Hoping for the satisfaction of not playing Bezos’ game, the anti-Amazon efforting proved to be a… sanctimonious, colossal waste of time? I guess I passed the stamina test, but not so much the moral fortitude one. I spent a few hours of drugstore-to-drugstore traipsing. Almost none had anything in stock. In the one or two that did, I dutifully rang a bell and waited for a nice store worker to unlock a plastic lift-up door to make the item accessible.
Next, an in-person trip to Bed, Bath to return an online order (the tongs!) where ordering from their website (to avoid Amazon) led to an egregious argument about refunding an (ultra egregious) shipping charge, caused by a poor user interface with their own online “marketplace,” which I guess was trying to compete with, um, Amazon. Ironically, that vendor turned out not to be affiliated with Bed, Bath at all. So there was no way to return the shittily made, kind of already broken tongs when they were delivered. The whole experience was so Bed, Bath that it was, in fact, Beyond.

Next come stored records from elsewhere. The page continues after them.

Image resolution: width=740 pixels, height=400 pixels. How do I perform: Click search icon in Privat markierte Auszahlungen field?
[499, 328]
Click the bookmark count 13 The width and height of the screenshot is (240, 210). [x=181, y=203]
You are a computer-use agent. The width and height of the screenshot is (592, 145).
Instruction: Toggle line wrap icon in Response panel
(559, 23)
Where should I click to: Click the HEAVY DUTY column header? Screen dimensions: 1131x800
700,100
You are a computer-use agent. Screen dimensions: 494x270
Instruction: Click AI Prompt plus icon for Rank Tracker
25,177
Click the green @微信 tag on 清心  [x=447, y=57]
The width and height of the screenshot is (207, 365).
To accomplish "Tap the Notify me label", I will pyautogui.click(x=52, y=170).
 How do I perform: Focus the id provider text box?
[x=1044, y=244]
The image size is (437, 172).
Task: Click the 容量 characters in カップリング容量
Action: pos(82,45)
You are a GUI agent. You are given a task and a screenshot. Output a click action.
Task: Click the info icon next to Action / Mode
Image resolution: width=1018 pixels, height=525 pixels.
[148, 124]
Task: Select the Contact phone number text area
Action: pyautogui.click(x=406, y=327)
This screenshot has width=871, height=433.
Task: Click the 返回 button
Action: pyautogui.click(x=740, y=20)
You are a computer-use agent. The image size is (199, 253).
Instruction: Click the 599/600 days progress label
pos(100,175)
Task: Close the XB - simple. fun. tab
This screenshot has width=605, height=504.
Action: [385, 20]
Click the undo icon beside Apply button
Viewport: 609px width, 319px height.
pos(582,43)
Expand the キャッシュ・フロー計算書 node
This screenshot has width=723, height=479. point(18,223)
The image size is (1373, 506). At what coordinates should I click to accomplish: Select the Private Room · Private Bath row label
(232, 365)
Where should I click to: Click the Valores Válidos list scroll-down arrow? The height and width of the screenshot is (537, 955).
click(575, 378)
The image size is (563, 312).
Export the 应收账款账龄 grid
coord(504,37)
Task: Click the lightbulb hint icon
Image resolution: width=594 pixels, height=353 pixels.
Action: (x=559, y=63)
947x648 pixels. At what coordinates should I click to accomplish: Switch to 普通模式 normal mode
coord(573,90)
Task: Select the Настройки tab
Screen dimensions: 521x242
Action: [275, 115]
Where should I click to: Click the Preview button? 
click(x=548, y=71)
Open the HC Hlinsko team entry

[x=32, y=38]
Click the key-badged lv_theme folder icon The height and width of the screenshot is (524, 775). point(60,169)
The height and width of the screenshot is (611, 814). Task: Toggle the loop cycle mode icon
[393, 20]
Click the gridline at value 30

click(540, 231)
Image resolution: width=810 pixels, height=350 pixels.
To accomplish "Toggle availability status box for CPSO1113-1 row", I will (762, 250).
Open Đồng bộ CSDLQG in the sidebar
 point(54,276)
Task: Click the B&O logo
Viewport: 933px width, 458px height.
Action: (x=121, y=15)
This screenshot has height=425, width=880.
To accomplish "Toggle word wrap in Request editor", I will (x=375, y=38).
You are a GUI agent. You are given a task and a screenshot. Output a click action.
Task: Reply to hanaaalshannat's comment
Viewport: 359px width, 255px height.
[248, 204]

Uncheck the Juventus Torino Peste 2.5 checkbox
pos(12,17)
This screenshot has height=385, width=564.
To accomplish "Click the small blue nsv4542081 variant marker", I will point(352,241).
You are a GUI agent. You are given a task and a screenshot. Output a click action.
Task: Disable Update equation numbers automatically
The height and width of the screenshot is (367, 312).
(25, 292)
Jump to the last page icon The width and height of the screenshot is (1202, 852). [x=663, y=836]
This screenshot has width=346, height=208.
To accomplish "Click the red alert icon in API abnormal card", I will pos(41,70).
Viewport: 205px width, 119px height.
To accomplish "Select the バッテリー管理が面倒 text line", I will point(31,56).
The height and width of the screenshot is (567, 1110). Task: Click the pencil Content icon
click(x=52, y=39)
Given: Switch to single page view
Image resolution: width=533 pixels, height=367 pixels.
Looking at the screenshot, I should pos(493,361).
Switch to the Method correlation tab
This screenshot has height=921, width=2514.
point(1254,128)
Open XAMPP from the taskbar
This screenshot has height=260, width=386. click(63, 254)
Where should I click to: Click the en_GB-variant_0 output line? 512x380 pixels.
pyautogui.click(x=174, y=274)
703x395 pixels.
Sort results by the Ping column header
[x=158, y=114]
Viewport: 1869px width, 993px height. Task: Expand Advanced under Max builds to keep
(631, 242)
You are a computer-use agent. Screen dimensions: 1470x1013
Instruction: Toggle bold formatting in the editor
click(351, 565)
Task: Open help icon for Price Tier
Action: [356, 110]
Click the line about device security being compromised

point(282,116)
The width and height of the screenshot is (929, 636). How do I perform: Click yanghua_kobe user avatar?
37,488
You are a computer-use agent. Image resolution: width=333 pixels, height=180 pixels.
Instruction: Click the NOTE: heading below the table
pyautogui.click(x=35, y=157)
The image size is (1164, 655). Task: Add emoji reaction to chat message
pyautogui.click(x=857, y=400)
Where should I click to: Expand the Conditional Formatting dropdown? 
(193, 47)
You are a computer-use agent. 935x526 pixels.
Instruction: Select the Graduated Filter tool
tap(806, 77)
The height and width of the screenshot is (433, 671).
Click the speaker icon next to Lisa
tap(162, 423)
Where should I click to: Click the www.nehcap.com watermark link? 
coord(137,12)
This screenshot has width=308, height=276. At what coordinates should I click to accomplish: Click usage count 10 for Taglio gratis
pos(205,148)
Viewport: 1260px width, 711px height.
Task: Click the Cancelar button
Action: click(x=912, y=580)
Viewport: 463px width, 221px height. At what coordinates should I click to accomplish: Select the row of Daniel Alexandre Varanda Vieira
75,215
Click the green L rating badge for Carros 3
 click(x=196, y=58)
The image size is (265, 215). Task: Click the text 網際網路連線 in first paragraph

On the plus side a successful trip was made to the local hardware store for the lightbulb! Yay. But still, the my-time-to-my-value-to-altruistic ratio was proving to be negative.
Truth be told, there is another reason we are going to go back to Amazon. I will share it with you. It’s very valuable! We now have an Amazon-branded credit card where you get 5% back. Cash! But it’s very Amazonefarious. You can only use the ‘cash’ on Amazon. But it’s the real deal. A dollar for a dollar. So the $100, $1000, or $10,000+ per month credit card bill yields 5% of that for anything on your NELoBTB that you buy on Amazon. My highly satisfactory Oxo ice cream scooper and cat food was free.
Small d- depressing, as much as I loath Amazon, I actually hate Amex and their shitty points system and the fact that it doesn’t work in Europe or Asia. Also I am sorry to burst your possible status bubble, but in my experience the super-richest/coolest people I know bust out their Frequent Flyer or Points-based credit cards at the end of a dinner out, not their super-Black/Titanium/Diamond encrusted Whatever Card.
Well, there’s no need to save up points here. You can feel status-y or use your points to read this week’s Titanium edition of The LZ Sunday Paper. It’s the week’s most important news by, for, and about women, delivered straight to your inbox. Or click here for the Substack. Politics, Pop Culture and everything in between.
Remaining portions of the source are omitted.